With pictures left out, write out exactly every line from the start of the data through the one that contains "This screenshot has height=96, width=154.".

[Collected data]
^^^^^^^^^^^^^^^^

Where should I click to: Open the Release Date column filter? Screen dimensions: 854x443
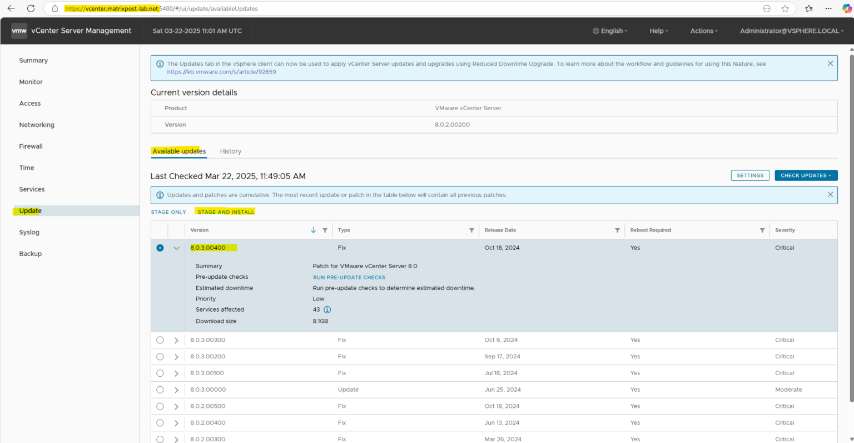point(617,230)
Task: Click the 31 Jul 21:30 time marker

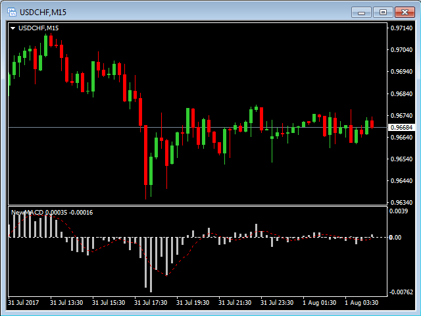Action: (x=235, y=303)
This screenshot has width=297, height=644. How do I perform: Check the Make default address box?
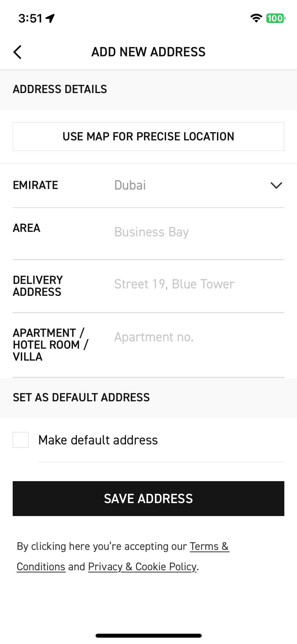pyautogui.click(x=21, y=440)
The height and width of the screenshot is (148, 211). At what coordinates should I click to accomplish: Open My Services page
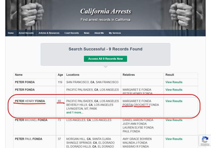click(115, 33)
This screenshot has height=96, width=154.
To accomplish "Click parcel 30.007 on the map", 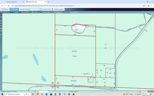I will point(74,51).
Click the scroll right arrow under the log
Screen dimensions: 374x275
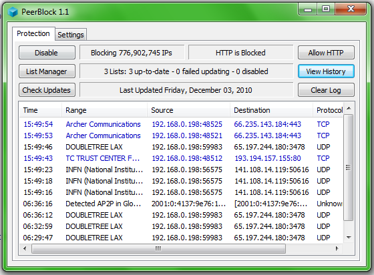click(x=337, y=248)
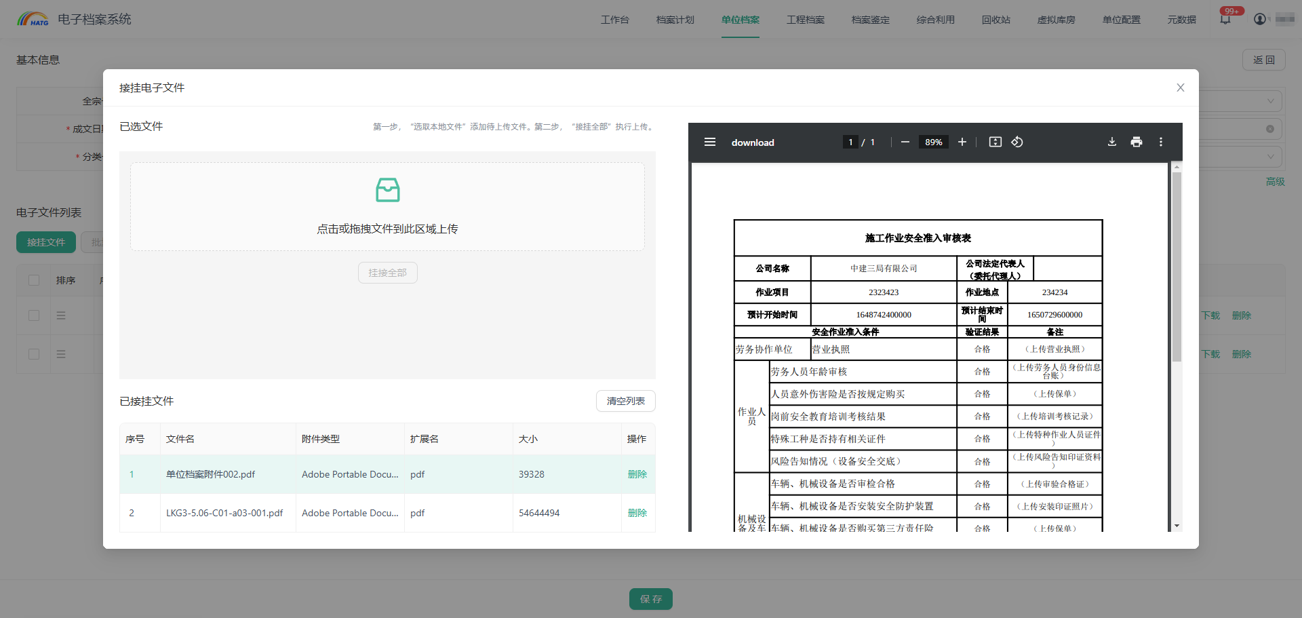Open the 工程档案 menu tab
Viewport: 1302px width, 618px height.
[x=805, y=20]
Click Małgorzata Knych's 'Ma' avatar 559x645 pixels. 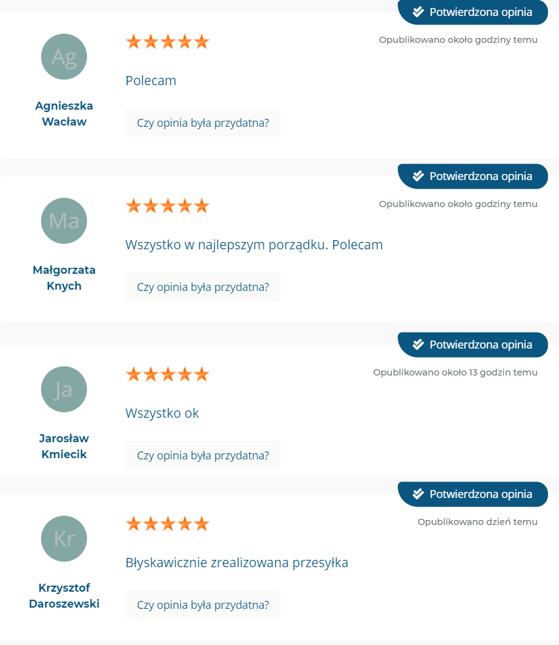point(64,221)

^^^^^^^^^^^^^^^^

▸ **Exercise response**:
Where should I click to: Open the Release Date column filter? Screen dimensions: 854x443
point(617,230)
Task: Click the 31 Jul 21:30 time marker

Action: (x=235, y=303)
This screenshot has width=297, height=644. How do I perform: Check the Make default address box?
pyautogui.click(x=21, y=440)
The height and width of the screenshot is (148, 211). At what coordinates should I click to accomplish: Open My Services page
click(115, 33)
This screenshot has height=96, width=154.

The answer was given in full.